Центр тяжести боя переместился туда, где сближались с фашистами КВ и Т-34. Два десятка и две сотни машин: казалось – немецкая лавина захлестнет, поглотит советские танки. Немцы вели беглый огонь. Передние КВ заметало землей от частых взрывов. Но они ползли, будто не чувствуя этих комариных укусов. Стреляли изредка, но гулко; выплевывали сгустки огня, и после каждого выстрела очередной фашистский танк окутывался черным дымом или рассыпался, разваливался на части.
Более подвижные Т-34, растянувшись по фронту, брали немцев в полукольцо. Их лобовую броню фашистские пушки тоже не могли пробить, а 76-миллиметровые пушки «тридцатьчетверок» при прямом попадании раскалывали немецкие машины, как пустые орехи.
Доселе четкий строй противника начал ломаться, танки растекались вправо и влево, поворачивали назад. «Тридцатьчетверки» настигали их, били в упор.
– Милые мои! Всыпьте им, всыпьте! – молил Варюхин, прижимая к груди руки. – Братцы, милые! За нас! За всех! Ломай! Бей! Во, молодцы! – вскрикивал он, подпрыгивая. – Эх! Таких бы машин побольше! А то десяток на всю дивизию! Ой-ой! Что же ты борт подставил? Ну, дави его! Дави, братцы, литр разопьем!
Немцы, совсем поломав строй, отходили, отстреливаясь, к высотам под прикрытие артиллерии, подтянувшейся к месту боя. По советским танкам открыли огонь длинноствольные зенитные пушки, способные пробить толстую броню.
– Ох, не зарывались бы, горячие голо бы! – беспокоился Варюхин. – Да отстань ты! – отталкивал он Лешку, прижимавшего его к земле. – Это же картина! Ее для кино снимать надо, а ты глянуть не даешь! Видишь, Карась, какие машины? Будь их у нас побольше, разве прошел бы немец через границу?

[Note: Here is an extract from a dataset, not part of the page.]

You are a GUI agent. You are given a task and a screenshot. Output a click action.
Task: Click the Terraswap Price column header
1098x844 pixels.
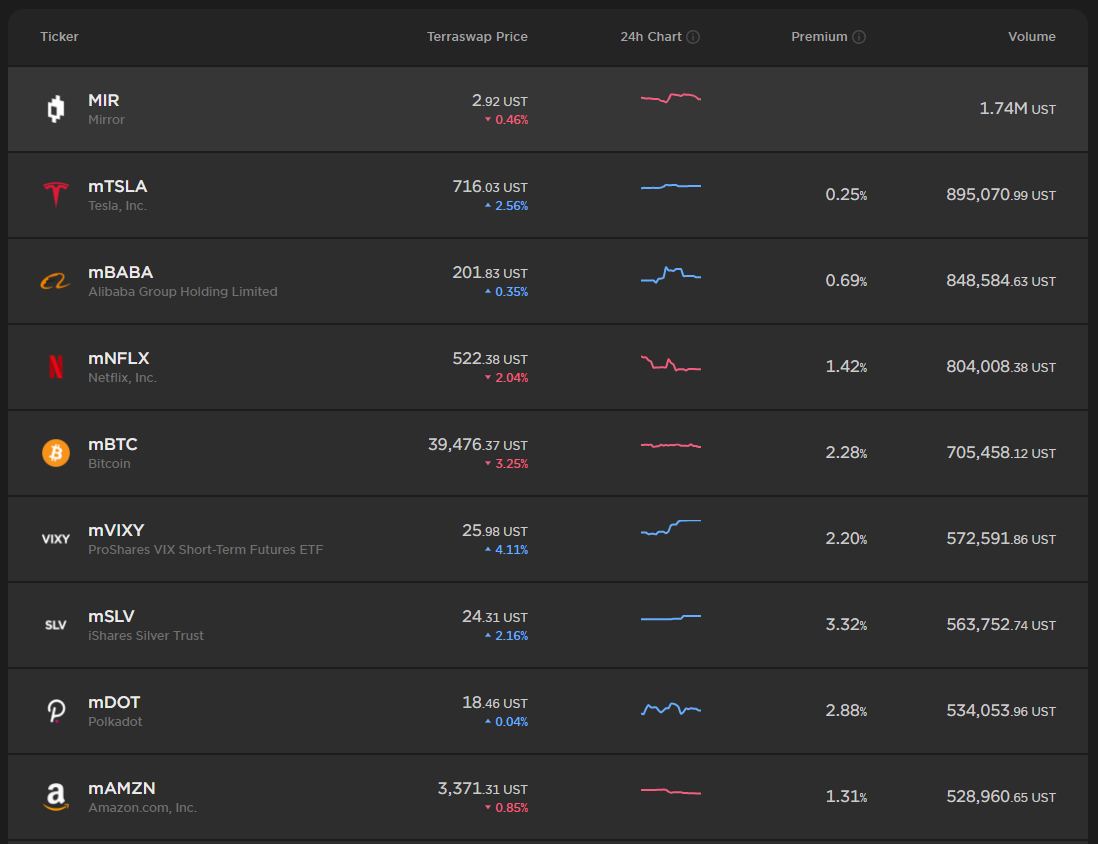coord(477,36)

Десятка два фашистских танков, отколовшихся от строя, ползли по полю, укрываясь за подбитыми машинами от пушек «тридцатьчетверок», маневрировали, спеша оторваться от преследования. Крайний справа танк, описав полукруг, встал за сгоревшим БТ, ожидая, когда приближавшаяся «тридцатьчетверка» подставит ему борт. Медленно шевелилась, нащупывая цель, пушка.
– Слева смотри! Слева смотри! – кричал Варюхин своим, будто бы его могли услышать.
Над головой оглушительно лопнул выстрел. Это Яценко, развернув башню, послал снаряд. У немецкого танка подбросило вверх корму.
Выстрелить второй раз сержант не успел. Сразу несколько проходивших мимо фашистских машин ударяли из пушек с короткой дистанции и, не остановившись, поползли зигзагами дальше. Лешку хлестнуло по лицу горячим воздухом. Он вскочил вместе с Варюхиным. В броне БТ зияло несколько черных дыр.
Лешка с разбегу прыгнул на танк, свесился в люк. Пальцы в темноте прикоснулись к чему-то горячему, липкому.
Бронебойная болванка немецкой пушки попала под срез башни, насквозь прошла через нее, пронзив широкую грудь Яценко. Сержанта с трудом вытащили наверх, положили на корму машины.
Лешка, смахивая ладонью набегавшие слезы, вспомнил, что вчера после бомбежки сержант шутя говорил ему: «Нет, осколком меня не собьешь, меня только целым снарядом повалить можно». А Лешка тогда засмеялся и ответил, что Яценко больно уж много мнит о себе.